### Short exercise
Reproduce all the rows below with every "March" changed to "Mart" and everything else kept as it is, but leave out the pictures.

— BEGIN Record extracts —

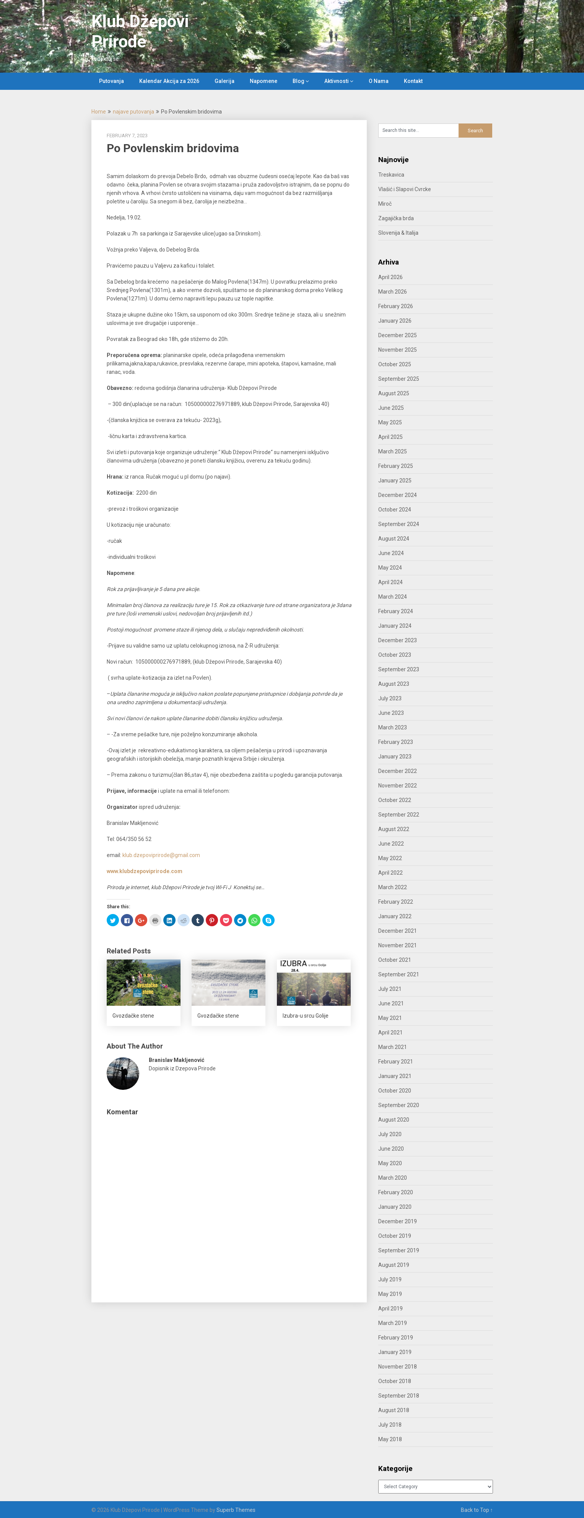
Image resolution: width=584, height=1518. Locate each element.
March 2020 (392, 1178)
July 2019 (390, 1279)
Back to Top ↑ (477, 1510)
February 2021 (395, 1062)
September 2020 (398, 1105)
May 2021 (390, 1018)
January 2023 (395, 756)
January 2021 (395, 1076)
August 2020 (393, 1120)
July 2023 (390, 698)
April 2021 (390, 1032)
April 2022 (390, 873)
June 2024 (391, 553)
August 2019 (393, 1265)
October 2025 (394, 364)
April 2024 (390, 582)
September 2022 (398, 815)
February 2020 (395, 1192)
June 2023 (391, 713)
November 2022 (397, 786)
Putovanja (111, 81)
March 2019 (392, 1323)
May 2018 (390, 1439)
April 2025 (390, 437)
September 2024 (398, 524)
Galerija (224, 81)
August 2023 (393, 684)
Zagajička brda (396, 218)
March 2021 (392, 1047)
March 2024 (392, 597)
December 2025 (397, 335)
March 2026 (392, 292)
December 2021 (397, 931)
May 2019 (390, 1294)
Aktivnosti (336, 81)
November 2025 (397, 350)
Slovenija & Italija (398, 233)
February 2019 (395, 1338)
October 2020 (394, 1091)
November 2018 (397, 1367)
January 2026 (395, 321)
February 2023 (395, 742)
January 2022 (395, 916)
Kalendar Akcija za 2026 (169, 81)
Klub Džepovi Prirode (140, 31)
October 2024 (394, 510)
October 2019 (394, 1236)
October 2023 (394, 655)
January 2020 (395, 1207)
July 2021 (390, 989)
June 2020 (391, 1149)
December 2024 (397, 495)
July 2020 (390, 1134)
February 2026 (395, 306)
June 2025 (391, 408)
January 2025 (395, 480)
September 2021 (398, 974)
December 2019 (397, 1221)
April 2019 (390, 1308)
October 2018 (394, 1381)
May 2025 (390, 422)
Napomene (263, 81)
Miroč (385, 204)
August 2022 (393, 829)
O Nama (379, 81)
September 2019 (398, 1250)
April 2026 (390, 277)
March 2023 (392, 727)
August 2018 (393, 1410)
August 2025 (393, 393)
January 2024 (395, 626)
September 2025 (398, 379)
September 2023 (398, 669)
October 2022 (394, 800)
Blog (298, 81)
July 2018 (390, 1425)
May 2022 (390, 858)
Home (98, 112)
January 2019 (395, 1352)
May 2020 (390, 1163)
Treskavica (391, 175)
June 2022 (391, 844)
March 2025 (392, 451)
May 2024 (390, 568)
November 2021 (397, 945)
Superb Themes (235, 1510)
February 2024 (395, 611)
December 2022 (397, 771)
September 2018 (398, 1396)
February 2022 (395, 902)
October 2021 (394, 960)
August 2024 (393, 539)
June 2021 (391, 1003)
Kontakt (413, 81)
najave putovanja (133, 112)
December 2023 (397, 640)
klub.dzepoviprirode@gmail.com (161, 855)
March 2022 (392, 887)
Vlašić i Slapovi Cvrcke (404, 189)
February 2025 (395, 466)
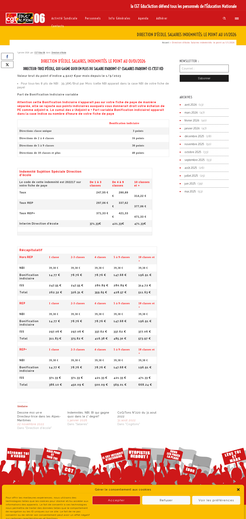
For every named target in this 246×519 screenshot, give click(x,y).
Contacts (58, 26)
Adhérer (162, 18)
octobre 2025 (192, 152)
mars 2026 (191, 112)
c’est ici (157, 69)
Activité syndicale (64, 18)
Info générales (119, 18)
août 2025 (190, 167)
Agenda (143, 18)
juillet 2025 (191, 175)
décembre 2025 (194, 136)
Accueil (165, 42)
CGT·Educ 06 (39, 52)
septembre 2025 (194, 159)
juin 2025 (190, 183)
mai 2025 (190, 191)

— END Record extracts —

### Task solution
Image resolution: width=584, height=1518. Locate each element.
Mart 2020 (392, 1178)
July 2019 (390, 1279)
Back to Top ↑ (477, 1510)
February 2021 (395, 1062)
September 2020 (398, 1105)
May 2021 (390, 1018)
January 2023 (395, 756)
January 2021 (395, 1076)
August 2020 (393, 1120)
July 2023 (390, 698)
April 2021 (390, 1032)
April 2022 (390, 873)
June 2024 (391, 553)
August 2019 (393, 1265)
October 2025 (394, 364)
April 2024 (390, 582)
September 2022 (398, 815)
February 2020 (395, 1192)
June 2023 (391, 713)
November 2022 (397, 786)
Putovanja (111, 81)
Mart 2019 (392, 1323)
May 2018 (390, 1439)
April 2025 (390, 437)
September 2024 (398, 524)
Galerija (224, 81)
August 2023 (393, 684)
Zagajička brda (396, 218)
Mart 2021 (392, 1047)
Mart 2024 (392, 597)
December 2025 (397, 335)
Mart 2026 (392, 292)
December 2021 (397, 931)
May 2019 (390, 1294)
Aktivnosti (336, 81)
November 2025 (397, 350)
Slovenija & Italija (398, 233)
February 2019 (395, 1338)
October 2020 (394, 1091)
November 2018 (397, 1367)
January 2026 (395, 321)
February 2023 (395, 742)
January 2022 (395, 916)
Kalendar Akcija za 2026 (169, 81)
Klub Džepovi Prirode (140, 31)
October 2024 (394, 510)
October 2019 (394, 1236)
October 2023 (394, 655)
January 2020 (395, 1207)
July 2021 (390, 989)
June 2020 (391, 1149)
December 2024 (397, 495)
July 2020 (390, 1134)
February 2026 (395, 306)
June 2025 (391, 408)
January 2025 (395, 480)
September 2021 (398, 974)
December 2019 (397, 1221)
April 2019 (390, 1308)
October 2018 (394, 1381)
May 2025 (390, 422)
Napomene (263, 81)
Miroč (385, 204)
August 2022 (393, 829)
O Nama (379, 81)
September 2019 (398, 1250)
April 2026 (390, 277)
Mart 2023 (392, 727)
August 2018 (393, 1410)
August 2025 (393, 393)
January 2024 (395, 626)
September 2025 (398, 379)
September 2023 (398, 669)
October 2022 (394, 800)
Blog (298, 81)
July 2018 (390, 1425)
May 2022 (390, 858)
Home (98, 112)
January 2019 (395, 1352)
May 2020 (390, 1163)
Treskavica (391, 175)
June 2022 (391, 844)
Mart 2025 (392, 451)
May 2024 (390, 568)
November 2021 (397, 945)
Superb Themes (235, 1510)
February 2024 (395, 611)
December 2022 (397, 771)
September 2018 (398, 1396)
February 2022 (395, 902)
October 2021 (394, 960)
August 2024 (393, 539)
June 2021 (391, 1003)
Kontakt (413, 81)
najave putovanja (133, 112)
December 2023 (397, 640)
klub.dzepoviprirode@gmail.com (161, 855)
Mart 2022 (392, 887)
Vlašić i Slapovi Cvrcke (404, 189)
February 2025 (395, 466)
For every named target in this 246×519 screenshot, give click(x,y).
Contacts (58, 26)
Adhérer (162, 18)
octobre 2025 (192, 152)
mars 2026 (191, 112)
c’est ici (157, 69)
Activité syndicale (64, 18)
Info générales (119, 18)
août 2025 (190, 167)
Agenda (143, 18)
juillet 2025 (191, 175)
décembre 2025 (194, 136)
Accueil (165, 42)
CGT·Educ 06 (39, 52)
septembre 2025 (194, 159)
juin 2025 (190, 183)
mai 2025 (190, 191)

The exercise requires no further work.